### EXTRACTED RECORDS
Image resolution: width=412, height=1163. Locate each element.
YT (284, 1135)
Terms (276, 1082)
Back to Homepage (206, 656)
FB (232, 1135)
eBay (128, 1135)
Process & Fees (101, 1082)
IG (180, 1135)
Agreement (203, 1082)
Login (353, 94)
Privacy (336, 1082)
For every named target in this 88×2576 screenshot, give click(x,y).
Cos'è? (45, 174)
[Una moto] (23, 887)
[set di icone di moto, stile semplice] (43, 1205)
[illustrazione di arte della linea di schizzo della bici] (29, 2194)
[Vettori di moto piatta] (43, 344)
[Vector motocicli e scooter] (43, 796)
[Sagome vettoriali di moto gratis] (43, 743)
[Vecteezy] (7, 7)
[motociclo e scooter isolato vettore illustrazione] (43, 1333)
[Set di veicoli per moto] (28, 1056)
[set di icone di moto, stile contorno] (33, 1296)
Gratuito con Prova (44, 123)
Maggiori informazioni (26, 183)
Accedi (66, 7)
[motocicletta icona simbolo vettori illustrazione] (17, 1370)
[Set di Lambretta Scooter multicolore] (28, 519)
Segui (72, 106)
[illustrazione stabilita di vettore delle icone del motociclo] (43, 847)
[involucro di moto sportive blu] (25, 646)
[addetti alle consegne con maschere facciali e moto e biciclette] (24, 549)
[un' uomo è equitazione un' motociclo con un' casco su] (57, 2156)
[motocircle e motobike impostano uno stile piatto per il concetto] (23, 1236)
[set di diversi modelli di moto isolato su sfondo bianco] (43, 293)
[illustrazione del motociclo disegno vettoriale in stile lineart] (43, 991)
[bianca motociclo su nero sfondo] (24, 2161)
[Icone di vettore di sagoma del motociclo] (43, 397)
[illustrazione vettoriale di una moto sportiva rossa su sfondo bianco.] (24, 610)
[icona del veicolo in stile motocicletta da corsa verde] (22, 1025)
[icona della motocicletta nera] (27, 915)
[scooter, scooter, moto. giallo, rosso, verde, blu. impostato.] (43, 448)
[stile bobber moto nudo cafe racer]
######
**WHAT IS NEEDED**. The answer is the full set of records, printed exactly as given.

**SOLUTION BELOW**.
Image resolution: width=412, height=1163. Locate each element.
YT (284, 1135)
Terms (276, 1082)
Back to Homepage (206, 656)
FB (232, 1135)
eBay (128, 1135)
Process & Fees (101, 1082)
IG (180, 1135)
Agreement (203, 1082)
Login (353, 94)
Privacy (336, 1082)
For every named target in this 88×2576 screenshot, give click(x,y).
Cos'è? (45, 174)
[Una moto] (23, 887)
[set di icone di moto, stile semplice] (43, 1205)
[illustrazione di arte della linea di schizzo della bici] (29, 2194)
[Vettori di moto piatta] (43, 344)
[Vector motocicli e scooter] (43, 796)
[Sagome vettoriali di moto gratis] (43, 743)
[Vecteezy] (7, 7)
[motociclo e scooter isolato vettore illustrazione] (43, 1333)
[Set di veicoli per moto] (28, 1056)
[set di icone di moto, stile contorno] (33, 1296)
Gratuito con Prova (44, 123)
Maggiori informazioni (26, 183)
Accedi (66, 7)
[motocicletta icona simbolo vettori illustrazione] (17, 1370)
[Set di Lambretta Scooter multicolore] (28, 519)
Segui (72, 106)
[illustrazione stabilita di vettore delle icone del motociclo] (43, 847)
[involucro di moto sportive blu] (25, 646)
[addetti alle consegne con maschere facciali e moto e biciclette] (24, 549)
[un' uomo è equitazione un' motociclo con un' casco su] (57, 2156)
[motocircle e motobike impostano uno stile piatto per il concetto] (23, 1236)
[set di diversi modelli di moto isolato su sfondo bianco] (43, 293)
[illustrazione del motociclo disegno vettoriale in stile lineart] (43, 991)
[bianca motociclo su nero sfondo] (24, 2161)
[Icone di vettore di sagoma del motociclo] (43, 397)
[illustrazione vettoriale di una moto sportiva rossa su sfondo bianco.] (24, 610)
[icona del veicolo in stile motocicletta da corsa verde] (22, 1025)
[icona della motocicletta nera] (27, 915)
[scooter, scooter, moto. giallo, rosso, verde, blu. impostato.] (43, 448)
[stile bobber moto nudo cafe racer]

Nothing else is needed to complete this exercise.